TASK INSTRUCTIONS. Write out the line with "You are a computer-use agent. The" and every later line through the end of the data below, exactly as given, with no pictures in the copy.

MATERIAL SHOWN.
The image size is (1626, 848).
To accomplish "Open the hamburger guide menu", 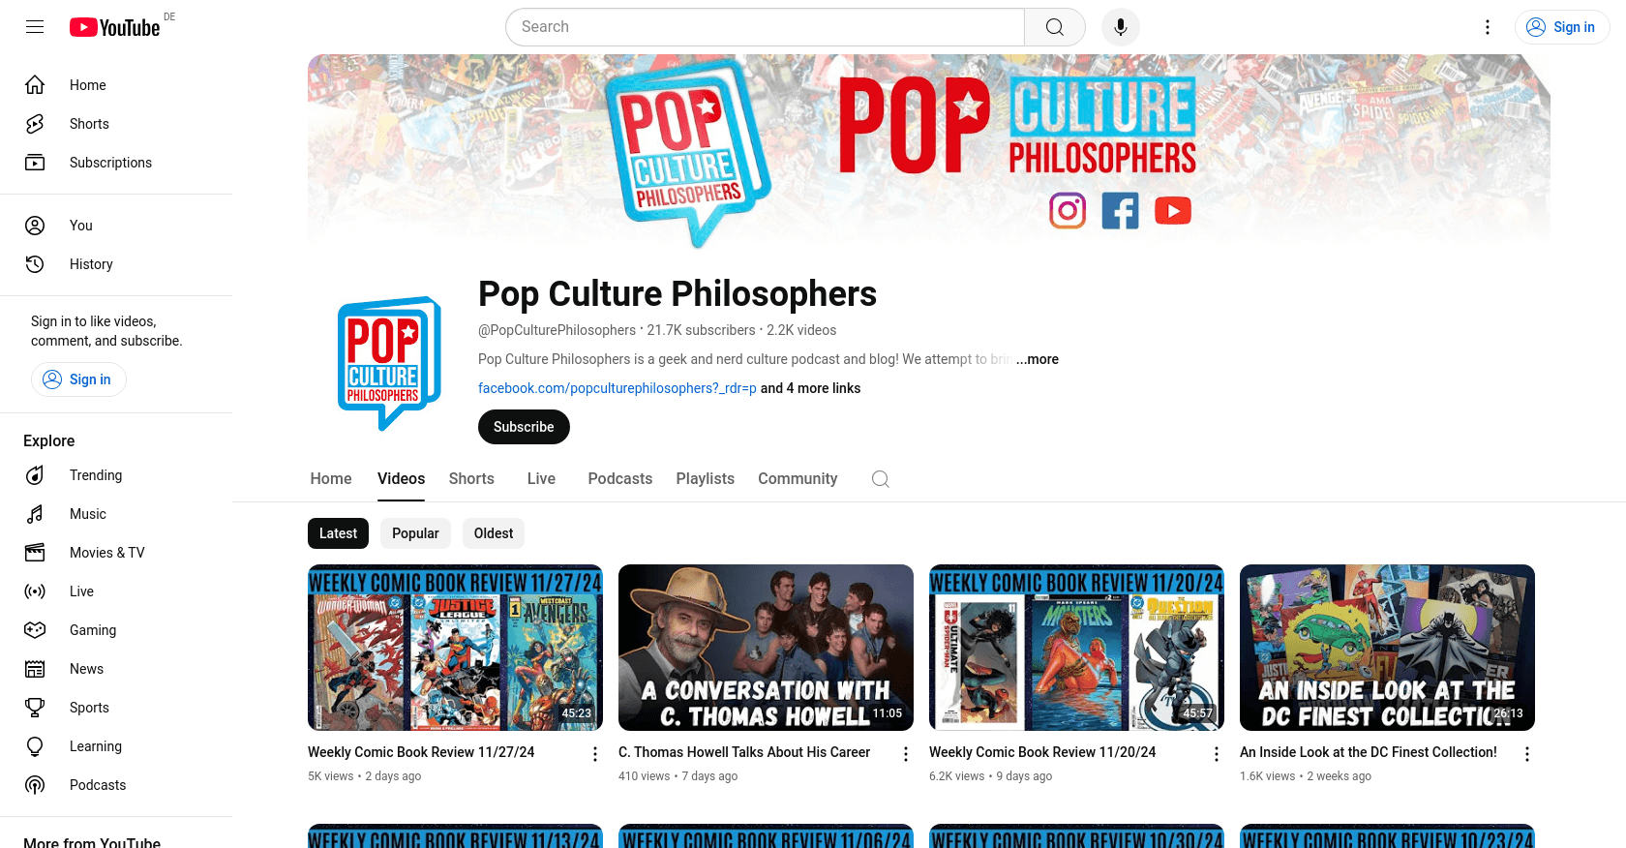I will coord(35,27).
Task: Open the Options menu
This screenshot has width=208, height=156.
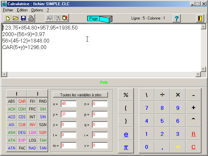Action: coord(37,10)
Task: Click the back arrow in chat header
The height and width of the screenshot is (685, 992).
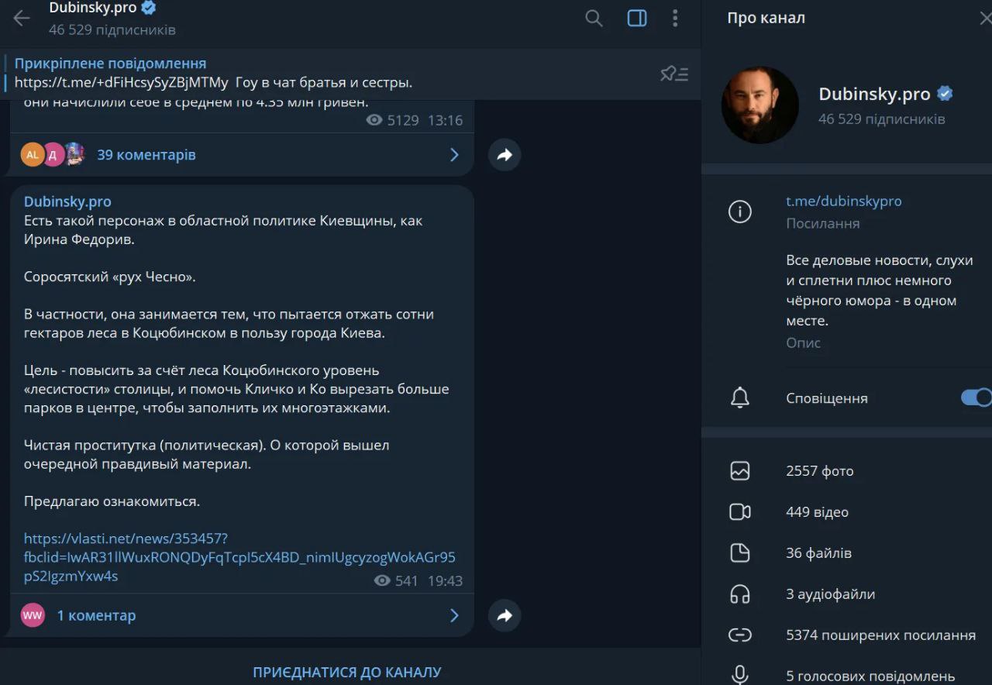Action: [22, 19]
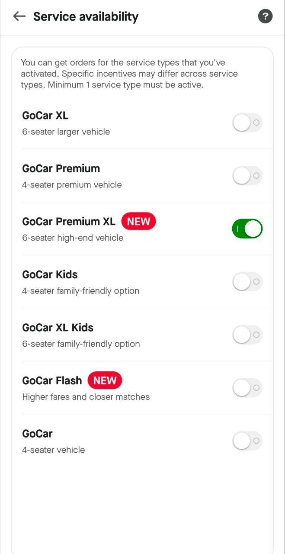The image size is (285, 554).
Task: Tap the GoCar Flash title
Action: [x=52, y=380]
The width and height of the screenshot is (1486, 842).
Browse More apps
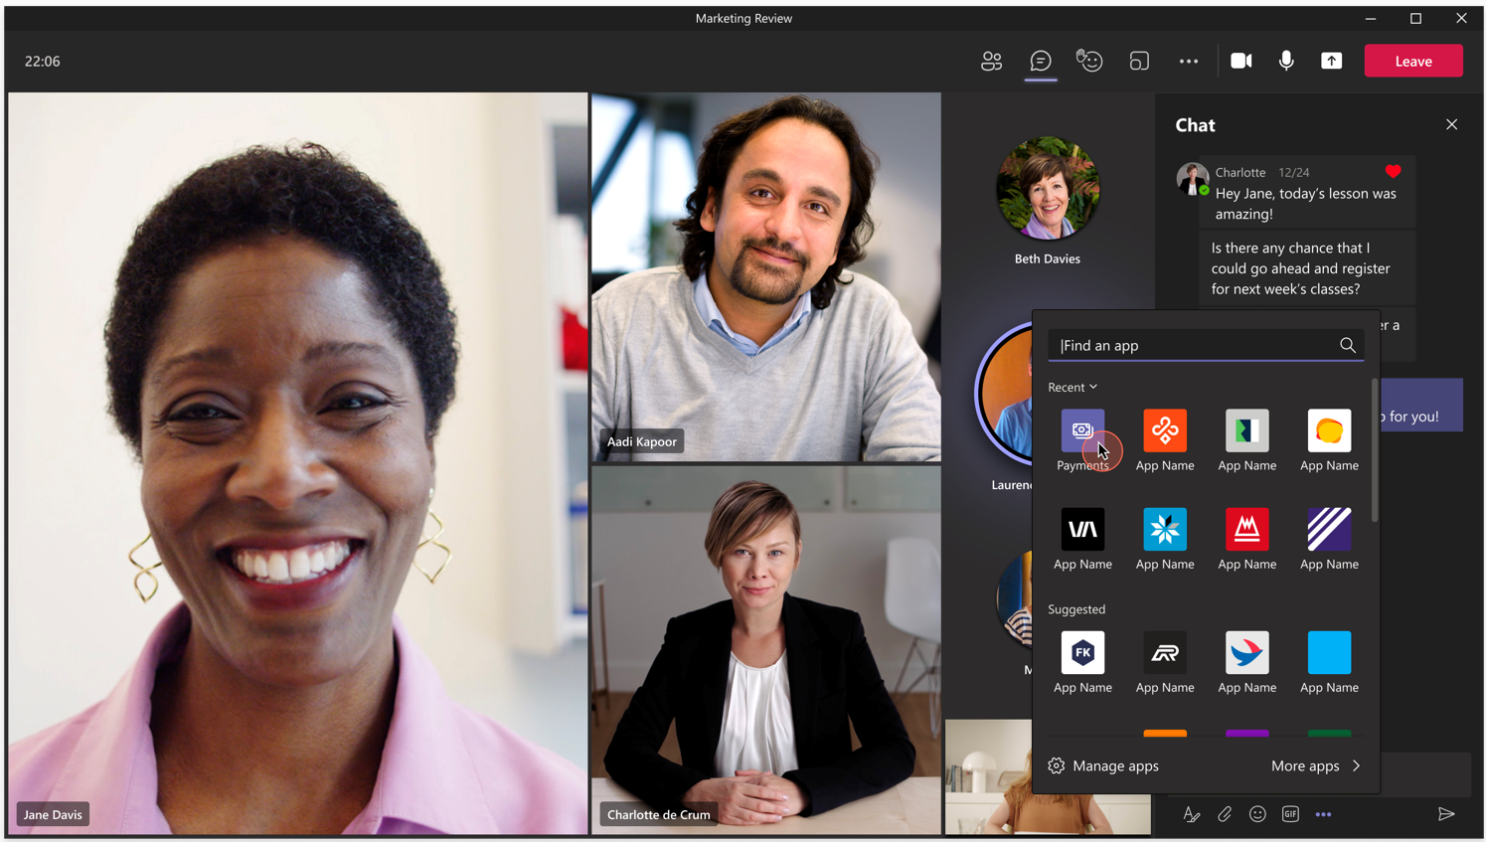(1314, 765)
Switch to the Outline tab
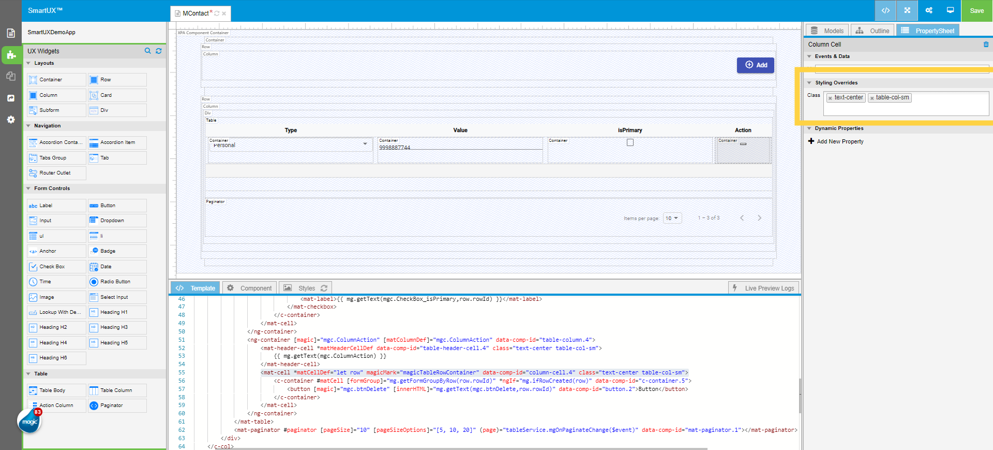This screenshot has height=450, width=993. (x=873, y=31)
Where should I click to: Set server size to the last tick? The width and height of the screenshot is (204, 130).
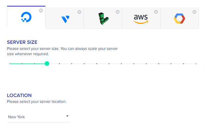[x=196, y=64]
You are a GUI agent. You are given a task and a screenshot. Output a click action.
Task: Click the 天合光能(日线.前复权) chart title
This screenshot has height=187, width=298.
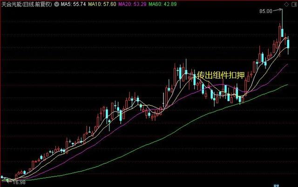click(27, 4)
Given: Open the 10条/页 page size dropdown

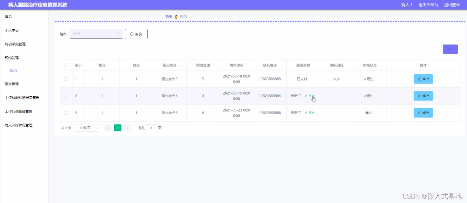Looking at the screenshot, I should pos(87,128).
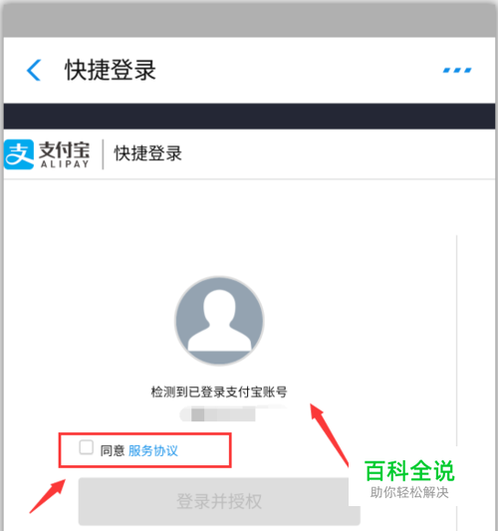
Task: Click the green 百科全说 watermark logo
Action: coord(409,470)
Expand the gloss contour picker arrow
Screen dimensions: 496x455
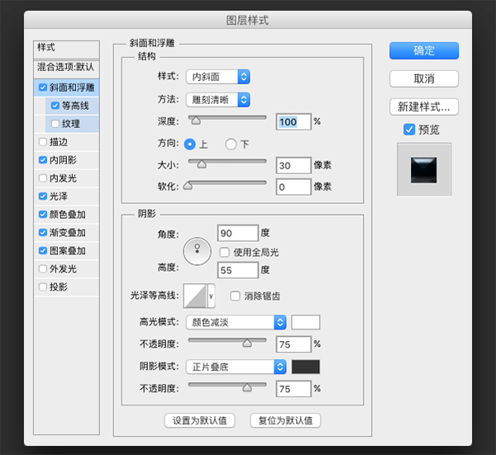click(x=212, y=295)
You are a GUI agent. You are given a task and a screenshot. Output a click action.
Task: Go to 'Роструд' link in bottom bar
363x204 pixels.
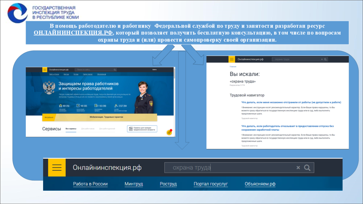[x=168, y=184]
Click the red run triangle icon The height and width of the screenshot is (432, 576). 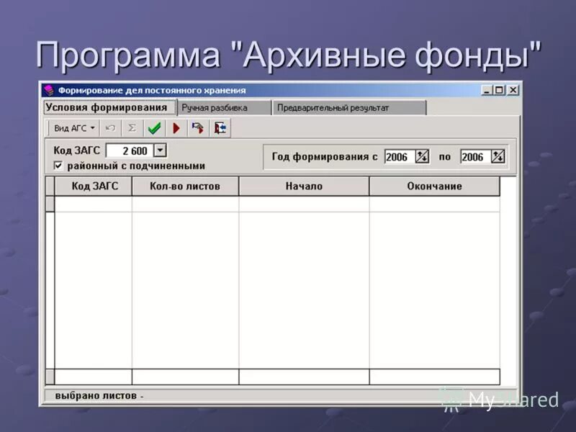176,128
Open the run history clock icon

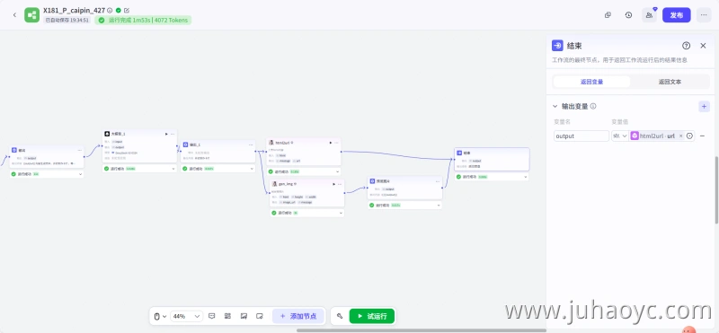[628, 15]
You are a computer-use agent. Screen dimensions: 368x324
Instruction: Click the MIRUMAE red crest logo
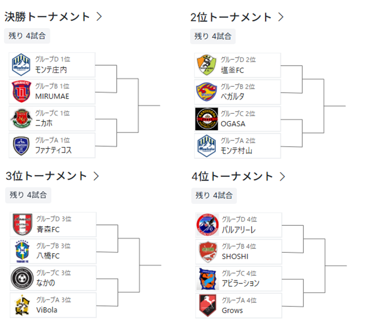21,92
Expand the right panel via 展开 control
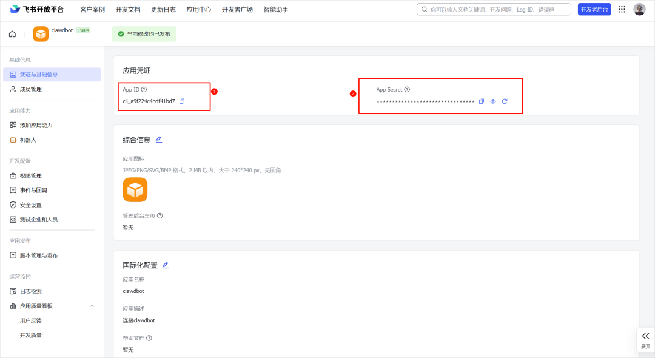Image resolution: width=655 pixels, height=358 pixels. (645, 339)
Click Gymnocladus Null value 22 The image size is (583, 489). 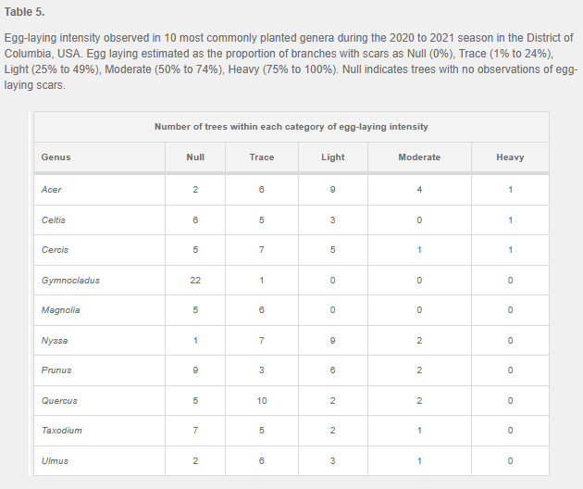tap(195, 280)
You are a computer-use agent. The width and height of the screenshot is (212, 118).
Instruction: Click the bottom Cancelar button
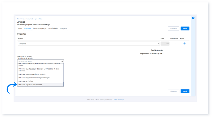point(173,91)
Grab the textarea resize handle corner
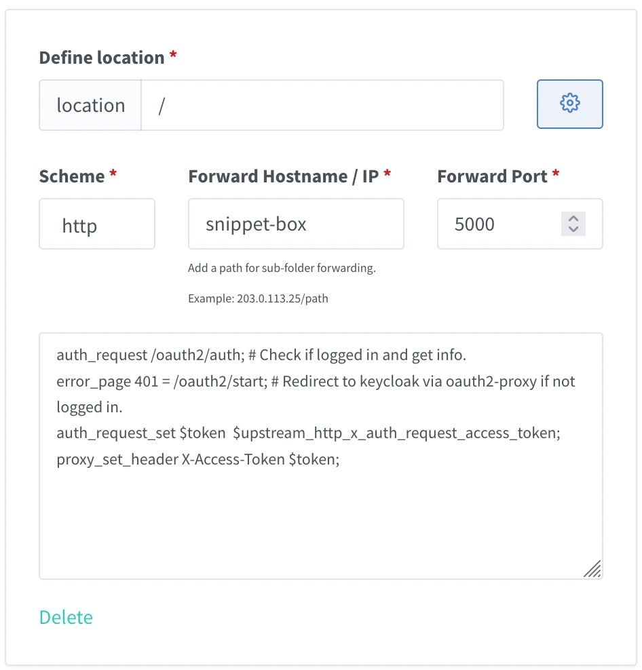The image size is (642, 670). click(593, 569)
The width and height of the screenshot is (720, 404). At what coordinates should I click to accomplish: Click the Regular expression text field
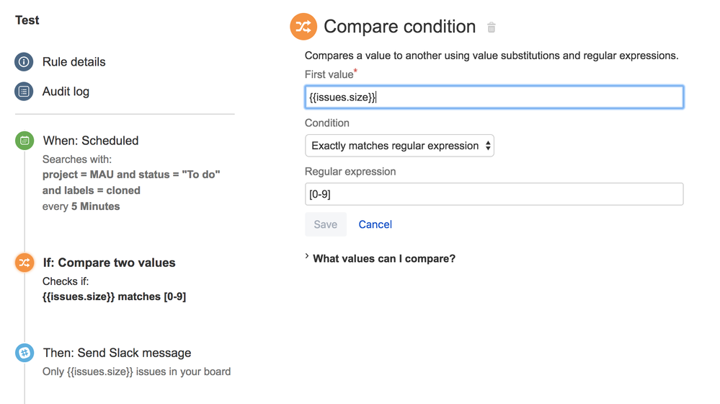(494, 194)
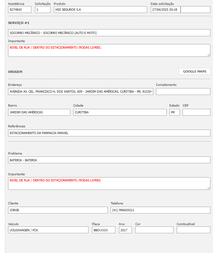
Task: Click the Telefone number field
Action: tap(160, 210)
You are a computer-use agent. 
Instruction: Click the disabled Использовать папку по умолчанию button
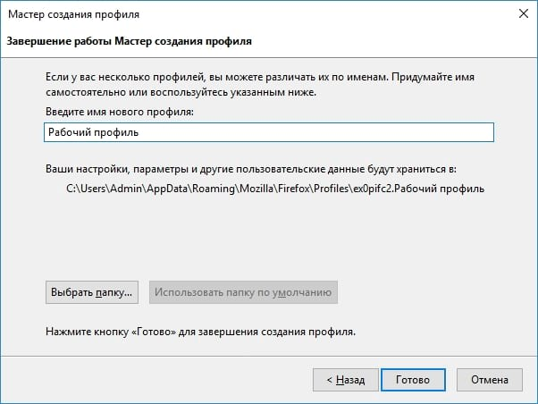[243, 292]
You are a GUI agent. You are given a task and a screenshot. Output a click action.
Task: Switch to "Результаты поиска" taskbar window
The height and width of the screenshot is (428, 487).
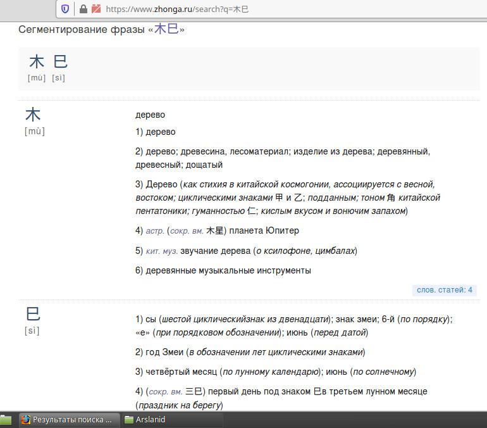tap(68, 420)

SOLUTION FOR THIS PROBLEM.
You are a computer-use agent. The width and height of the screenshot is (212, 118).
Instruction: Click the bottom Cancelar button
point(173,91)
Grab the textarea resize handle corner
The image size is (642, 670). click(593, 569)
The width and height of the screenshot is (720, 404). At what coordinates should I click to accomplish: Click the Regular expression text field
(494, 194)
Task: Click the Telefone number field
Action: tap(160, 210)
You are a computer-use agent. 
Instruction: Click the disabled Использовать папку по умолчанию button
[243, 292]
You are a GUI agent. You are given a task and a screenshot. Output a click action.
Task: Switch to "Результаты поиска" taskbar window
The height and width of the screenshot is (428, 487).
tap(68, 420)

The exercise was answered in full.